→ YOUR GOAL
Which lines of the records below contain the word "width"? List each of those lines in full.

-------

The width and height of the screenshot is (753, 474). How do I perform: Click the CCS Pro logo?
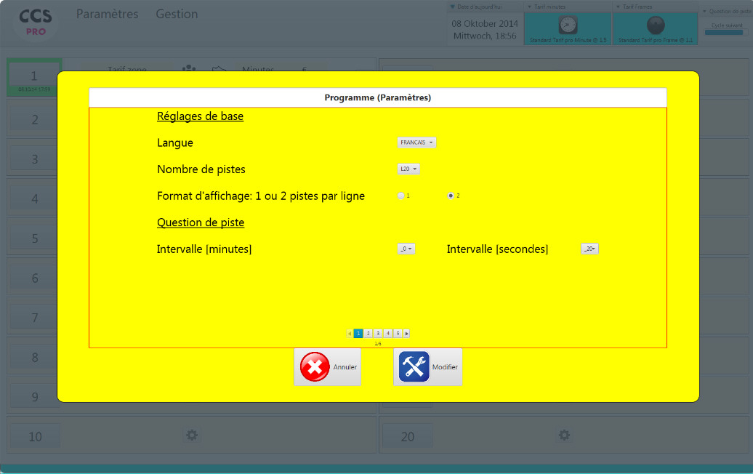pyautogui.click(x=35, y=22)
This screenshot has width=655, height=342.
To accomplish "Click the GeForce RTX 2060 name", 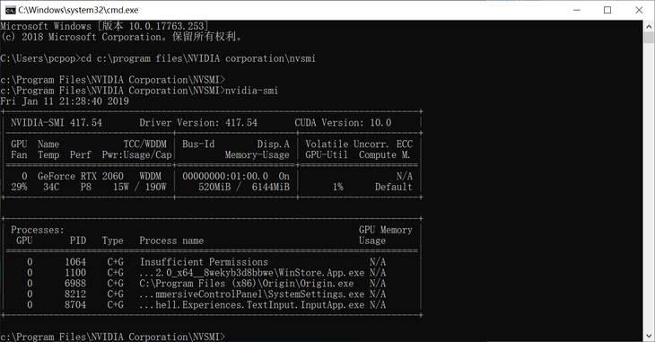I will 81,176.
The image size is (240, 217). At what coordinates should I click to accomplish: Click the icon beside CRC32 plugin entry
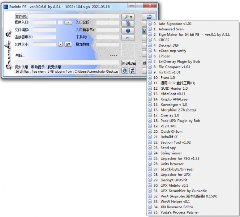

-------

→ FULL OUTPUT
The width and height of the screenshot is (753, 474). How do I perform: Click the CCS Pro logo?
This screenshot has width=655, height=342.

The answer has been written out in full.